Born in Watertown, New York, on June 25, 1902, Hazel’s early years were spent raising and training a variety of animals from sheepdogs to stallions. When she wasn’t training animals, she practiced her horseback riding skills and became an expert in dressage and high jumping atop her horse Perfect Lady. When the Ringling Brothers Circus was performing in Kentucky, Hazel took some time away from her act to enter Perfect Lady in a jumping competition. The pair rode away with the top prize.
Hazel and Perfect Lady performed in several other Western shows including the 101 Ranch, Cole Brothers, the Joe Green Wild West Show, and the Tim McCoy Wild West Show. In one of her most popular routines, Hazel would ride out into the center of the arena dressed in a long gown. After dazzling the audience with a series of dressage maneuvers she would break into song and doves would fly about overhead. When Hazel signaled the birds, they would land on the horse and ride about the ring with her.
Not only did Hazel possess exceptional horseback riding talent, but she was a gifted fashion designer and seamstress. Throughout her career in the arena, Hazel designed and made her own costumes and beaded accessories. In addition to making clothes for herself, she made outfits for several of the other men and women in the show. Hazel always had a small, travel-sized treadle sewing machine and riding tack with her.
The accomplished rider and seamstress met saddle bronc rider Percy Moore while performing in a show in the Midwest. The couple married on May 13, 1932, and continued to travel throughout the United States entertaining audiences. The Moores had three daughters, the oldest of whom was born while they were on the road performing. News of the blessed event and the location of the birth, a tent in Colonel Jim Eskew’s Wild West Show, was carried by newspapers across the country. Two of Hazel and Percy’s daughters went on to be rodeo performers, regaling spectators with their abilities as trick riders and ropers.

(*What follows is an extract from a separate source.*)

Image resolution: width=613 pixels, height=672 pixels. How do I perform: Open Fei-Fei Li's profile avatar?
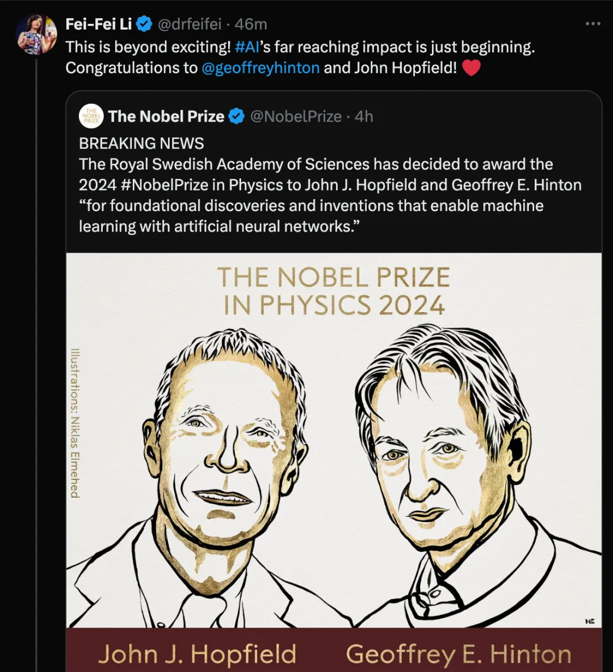click(x=36, y=34)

Hazel’s daughters, granddaughters, and great-granddaughter pursued both her legacy in rodeo and in fashion design. Her daughters and granddaughters were barrel racers and contract rodeo personnel. Her great-granddaughter Darcey Good not only became a barrel racer and a breakaway roper but went on to open a clothing boutique showcasing garments inspired by Hazel’s style. Hazel’s Fashion Wagon pays homage to the diminutive horseback riding superstar who entertained enthusiastic crowds from Syracuse to San Francisco.
Hazel Hickey Moore passed away on July 24, 1977, in Oklahoma City, Oklahoma, at the age of 75.